Reproduce the material word for word from its first line through the line containing "Action: point(730,778)", keeping both ends and leaving out the pictures.

Records from a data source
* START *

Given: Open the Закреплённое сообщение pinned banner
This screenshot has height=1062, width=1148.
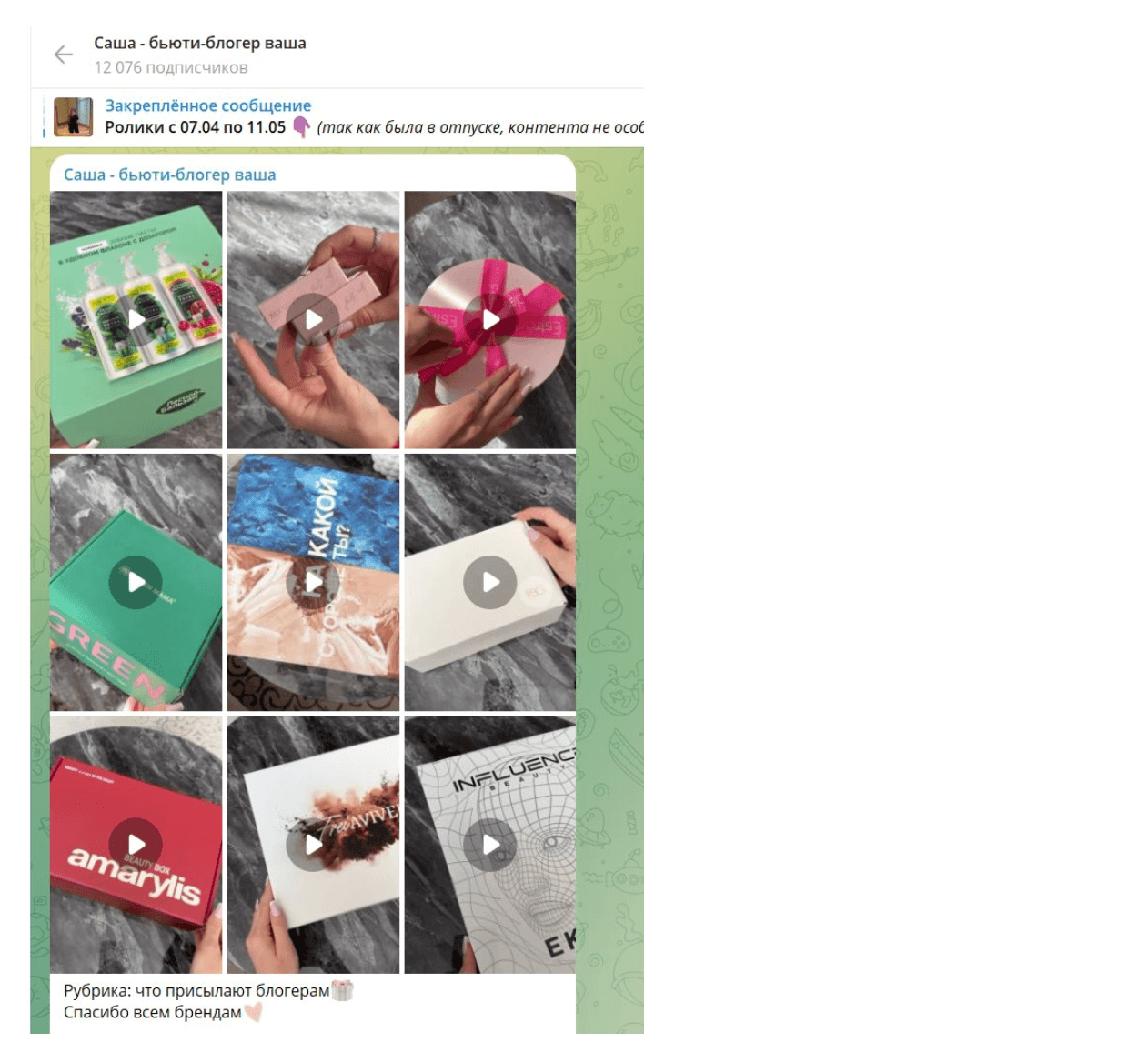Looking at the screenshot, I should (344, 116).
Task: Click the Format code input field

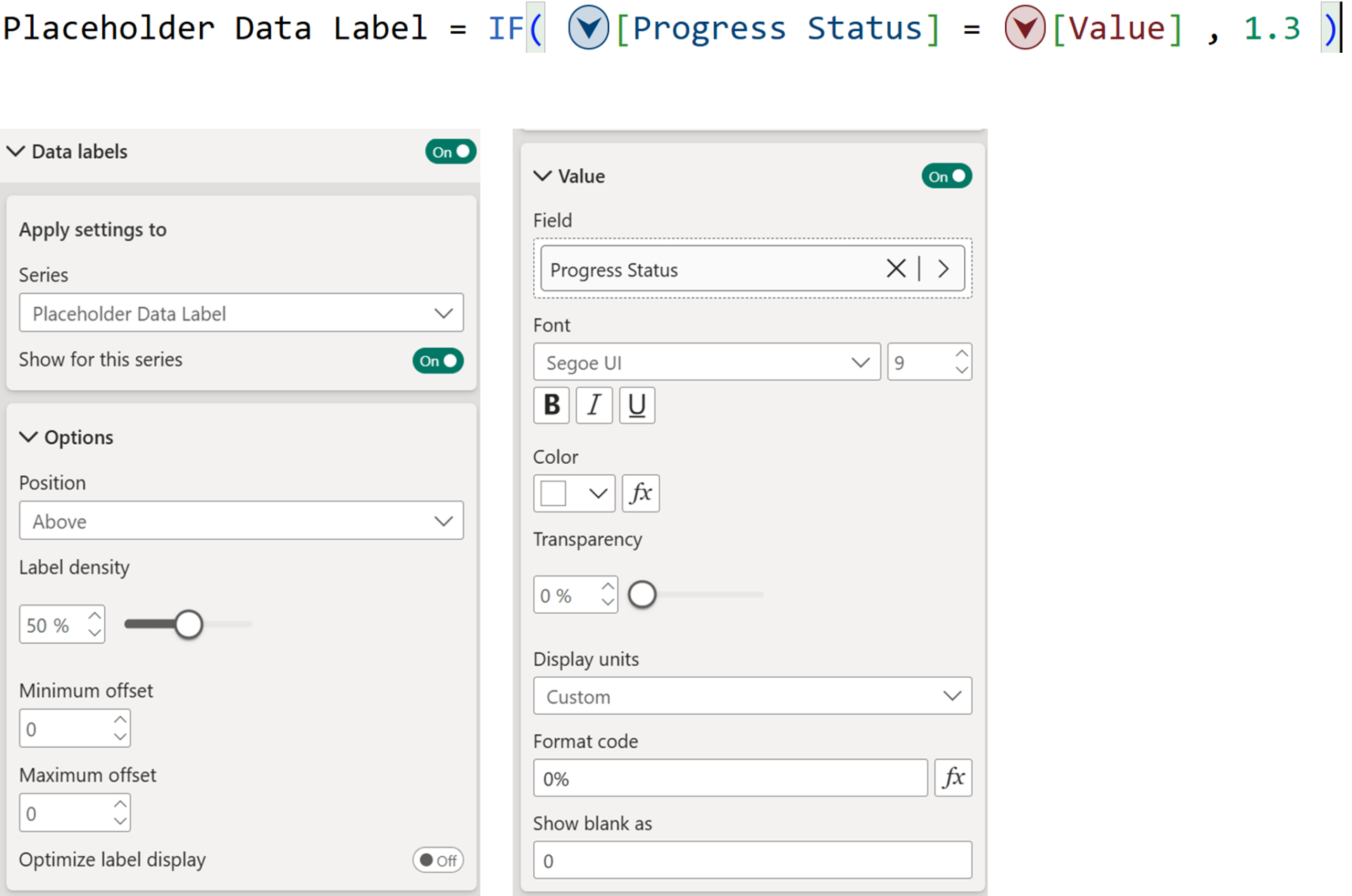Action: point(730,778)
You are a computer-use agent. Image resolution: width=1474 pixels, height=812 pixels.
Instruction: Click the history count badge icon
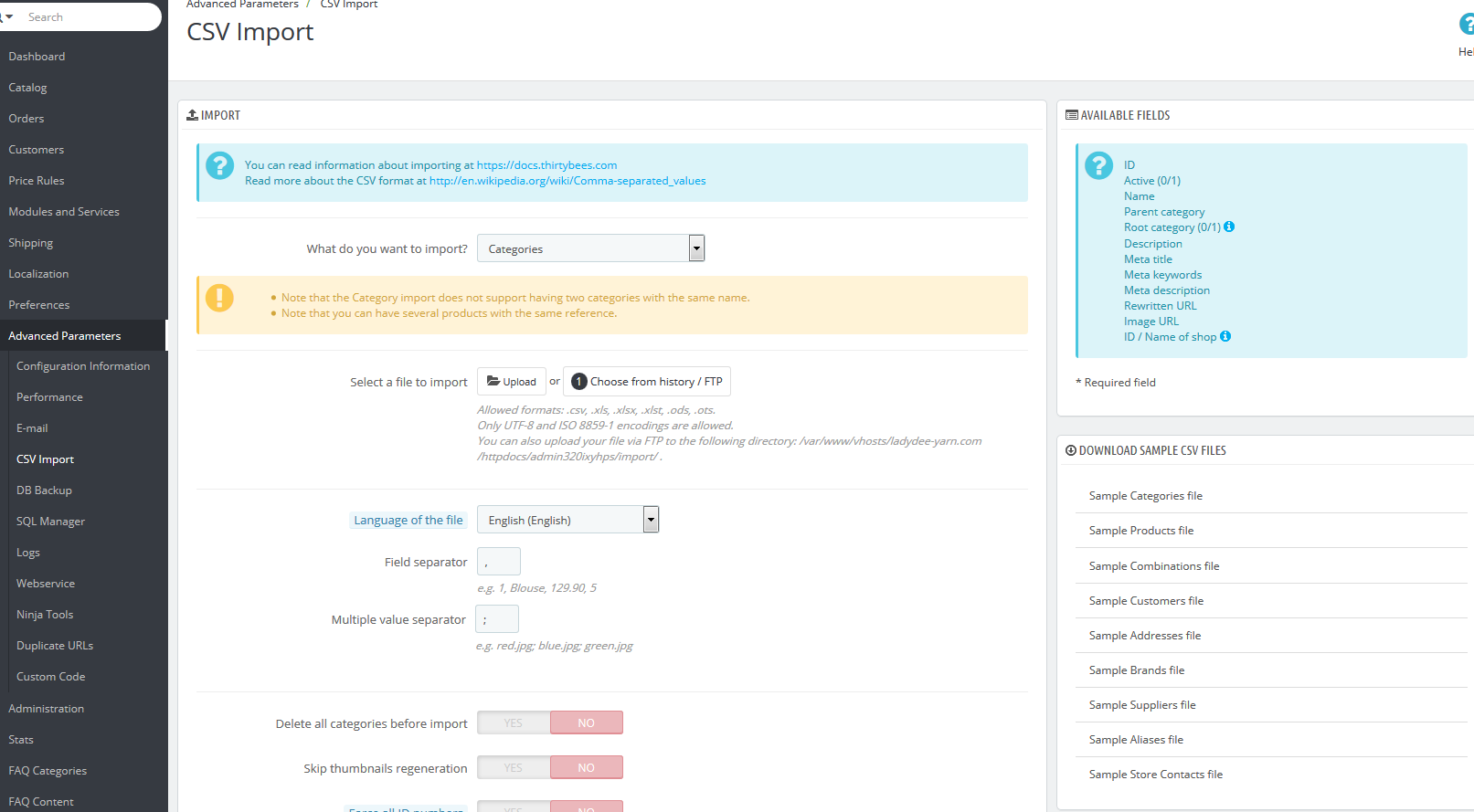point(578,382)
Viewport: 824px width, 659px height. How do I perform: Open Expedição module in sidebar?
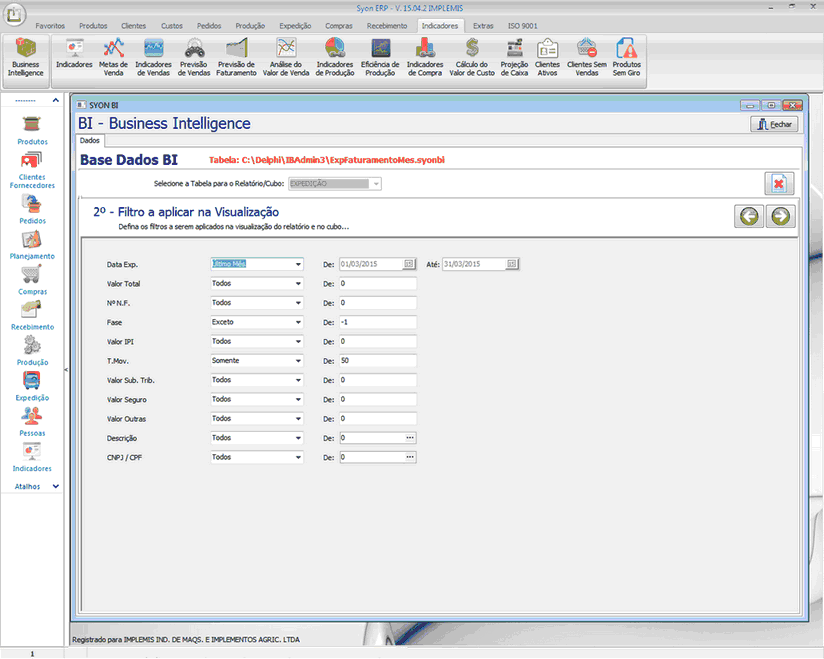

* END *

_Full response_.
Given: Open the Закреплённое сообщение pinned banner
This screenshot has height=1062, width=1148.
Looking at the screenshot, I should (344, 116).
Task: Click the Format code input field

Action: point(730,778)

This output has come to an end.